Precision medicine for patients with lymphoma; the Bloodwise Precision Medicine for Aggressive Lymphomas (PMAL) consortium
Aims
While conventional therapy is curative for most patients with high grade lymphomas, there is considerable heterogeneity in this diagnosis, with scope to refine treatment according to the precise molecular phenotype. This is increasingly used to guide specific therapy and to predict outcomes. The Precision Medicine for Aggressive Lymphomas (PMAL) consortium is a national multi-partner network, established to develop robust predictive molecular assays for patients with high grade lymphomas and to optimise their treatment through trials of novel targeted therapy based on the results.
Methods
Biopsy samples from patients with lymphoma are studied by genomic, transcriptomic, molecular and immunophenotypic analysis, to establish their precise sub-type and to suggest options for targeted therapy. In parallel, studies of circulating free DNA are used to track actionable somatic mutations and monitor the response to therapy, and sequential biopsies from patients with recurrent disease are analysed to examine clonal emergence and evolution. A network of four laboratories undertakes this work, linked to a portfolio of clinical trials for patients with newly diagnosed or recurrent disease, coordinated by the Southampton Clinical Trials Unit. Complex bioinformatics analysis is used to refine the classification of the diseases according to detailed biological understanding and its impact on pathological behaviour.
Results
Over 1,100 patients have had whole transcriptome analysis performed in the REMoDL-B study, and the results linked to somatic deoxyribonucleic acid changes. This confirmed the existence of at least three distinct subgroups (germinal centre (GCB), activated B-cell like (ABC) and unclassifiable) within the overall diagnosis of diffuse large B-cell lymphoma, showing differential responsiveness to therapy including a proteasome inhibitor, bortezomib. The mutational frequency of MYD88, PRDM1, CD79B was higher in ABC, while mutations in CREBBP, EZH2, DDX3X, FAS and KMT2D were more frequent in GCB. There was no difference in 30-month progression-free survival (PFS) in the combined GCB + ABC population between RB-CHOP and R-CHOP; 74.3% and 70.1% respectively. Bortezomib did not significantly affect PFS in either GCB or ABC, however some patients with ABC and low international prognostic index had a significantly better PFS with the addition of bortezomib. Retrospective application of a Burkitt-like molecular classifier identified a group of GCB patients (17%) with a particularly poor prognosis and higher proportion of c-MYC gene rearrangements than other GCBs. With the addition of bortezomib, there was a trend towards improved PFS in this sub-group.

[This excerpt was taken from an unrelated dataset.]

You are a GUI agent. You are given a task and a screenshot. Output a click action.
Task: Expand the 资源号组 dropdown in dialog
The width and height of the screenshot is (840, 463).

This targeted approach is now being applied in a new Cancer Research UK funded trial of first-line therapy, ACCEPT. The addition of a Bruton's tyrosine kinase inhibitor, acalabrutinib, to standard chemo-immunotherapy, stratified according to their mRNA profile is being examined. Characterisation of the microenvironment by gene expression profile is being used to analyse the results of new immunotherapy studies for patients with recurrent disease. The immune checkpoint inhibitor atezolizumab, is being tested in combination with conventional salvage chemotherapy in the ARGO trial. Broad genomic panel testing is being piloted to determine the utility of prospective identification of somatic changes as a guide to therapy. In the MaPLe study over 2,000 routine biopsies have been analysed, and prospective screening is underway to identify cases bearing an activating mutation in the epigenetic modifying gene EZH2, in support of a trial of the EZH2 inhibitor tazemetostat. The overall incidence of mutations is 10–15%, with early evidence to suggest that these may predict responsiveness to the inhibitor.
Conclusion
The PMAL consortium continues to refine the diagnostic platforms of high grade lymphoma. Analysis of the expanding genotype/phenotype database is being used to inform patient treatment decisions and shape a portfolio of future clinical trials, in collaboration with a number of pharma company partners.
Conflict of interest statement
Research funding to the PMAL consortium has been provided by Janssen, Roche, Epizyme and Acerta.